> [Görev 1] Aşağıdaki okuma metnine göre şu ifadelerin her biri metinle uyuşuyor mu: (a) Şanlıurfa fotoğrafının gerisindeki MC&SA beraberliği, SSTC Üçüncü Adım'a hazırlıktı. (b) Sorulardan biri, müşterinin responslarının nasıl ele alınacağıdır. (c) Sorulardan biri, satın alma sinyallerinin nasıl yakalanacağıdır. Her ifade için evet ya da hayır deyin ve kararı belirleyen sözcükleri metinden aynen alıntılayın.

Şanlıurfa fotoğrafının gerisinde MC&SA beraberliği SSTC İkinci Adım Öğrenme Yolculuğuna bir hazırlıktı aslında. Böylece Allah nasip ederse SSTC nin ikinci adımında da şu sorular için birlikte olacağız.

  1. Müşterinin dikkatini nasıl çekeceğiz ?
  2. Bu dikkati nasıl ilgiye çevireceğiz ?
  3. Sahip olduğumuz görselleri nasıl etkili kullanacağız ?
  4. Müşteride nasıl satın alma isteği yaratacağız ?
  5. Müşterinin responslarını nasıl ele alacağız ?
  6. Satın alma sinyallerini nasıl yakalayacağız ?
  7. Müşteri nasıl satın alma eylemine içine girecek ?
  8. Nasıl sipariş soracağız ?
  9. Satış çağrımız sonlandığında neler yapacağız ?
  10. Kendimizi nasıl ölçeceğiz ?
  11. Kurumsal akıl arşivimizi nasıl zenginleştireceğiz ?

> [Görev 2] Kayıtlarda "Click Support in the top navigation" ifadesini içeren satırla açılıp "will (x=380, y=499)." ifadesini içeren satırla kapanan bölümü, iki uç satır da dahil olmak üzere aynen tekrarlayın.

> [Girdi kayıtları]
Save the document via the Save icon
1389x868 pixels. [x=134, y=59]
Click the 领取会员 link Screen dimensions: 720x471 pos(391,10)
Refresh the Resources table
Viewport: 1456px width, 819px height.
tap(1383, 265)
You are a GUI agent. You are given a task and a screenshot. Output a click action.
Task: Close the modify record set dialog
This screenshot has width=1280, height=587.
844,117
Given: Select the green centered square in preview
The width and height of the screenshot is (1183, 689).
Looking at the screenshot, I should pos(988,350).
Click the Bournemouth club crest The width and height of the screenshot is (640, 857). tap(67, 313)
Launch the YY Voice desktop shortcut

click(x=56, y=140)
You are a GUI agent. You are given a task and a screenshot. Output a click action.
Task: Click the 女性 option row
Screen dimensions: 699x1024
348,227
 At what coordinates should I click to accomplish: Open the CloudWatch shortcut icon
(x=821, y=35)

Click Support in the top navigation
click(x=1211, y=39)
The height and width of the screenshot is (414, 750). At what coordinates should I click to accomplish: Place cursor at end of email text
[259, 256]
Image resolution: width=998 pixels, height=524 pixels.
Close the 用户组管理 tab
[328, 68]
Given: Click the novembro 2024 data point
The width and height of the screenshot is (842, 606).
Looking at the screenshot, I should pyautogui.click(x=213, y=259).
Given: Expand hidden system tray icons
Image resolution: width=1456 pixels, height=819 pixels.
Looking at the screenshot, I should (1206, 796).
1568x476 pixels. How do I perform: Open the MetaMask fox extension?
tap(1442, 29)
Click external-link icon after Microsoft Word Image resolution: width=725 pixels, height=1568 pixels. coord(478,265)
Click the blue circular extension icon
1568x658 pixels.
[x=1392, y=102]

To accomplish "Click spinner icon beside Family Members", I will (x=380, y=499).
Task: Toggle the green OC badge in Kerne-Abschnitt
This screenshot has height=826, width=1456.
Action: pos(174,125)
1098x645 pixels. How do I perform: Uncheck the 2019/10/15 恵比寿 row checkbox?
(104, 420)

> [Eksiksiz yanıt 1]
(a) Hayır: "SSTC İkinci Adım Öğrenme Yolculuğuna bir hazırlıktı aslında."
(b) Evet: "Müşterinin responslarını nasıl ele alacağız ?"
(c) Evet: "Satın alma sinyallerini nasıl yakalayacağız ?"

> [Eksiksiz yanıt 2]
Click Support in the top navigation
click(x=1211, y=39)
The height and width of the screenshot is (414, 750). At what coordinates should I click to accomplish: Place cursor at end of email text
[259, 256]
Image resolution: width=998 pixels, height=524 pixels.
Close the 用户组管理 tab
[328, 68]
Given: Click the novembro 2024 data point
The width and height of the screenshot is (842, 606).
Looking at the screenshot, I should pyautogui.click(x=213, y=259).
Given: Expand hidden system tray icons
Image resolution: width=1456 pixels, height=819 pixels.
Looking at the screenshot, I should (1206, 796).
1568x476 pixels. How do I perform: Open the MetaMask fox extension?
tap(1442, 29)
Click external-link icon after Microsoft Word Image resolution: width=725 pixels, height=1568 pixels. coord(478,265)
Click the blue circular extension icon
1568x658 pixels.
[x=1392, y=102]

To accomplish "Click spinner icon beside Family Members", I will (x=380, y=499).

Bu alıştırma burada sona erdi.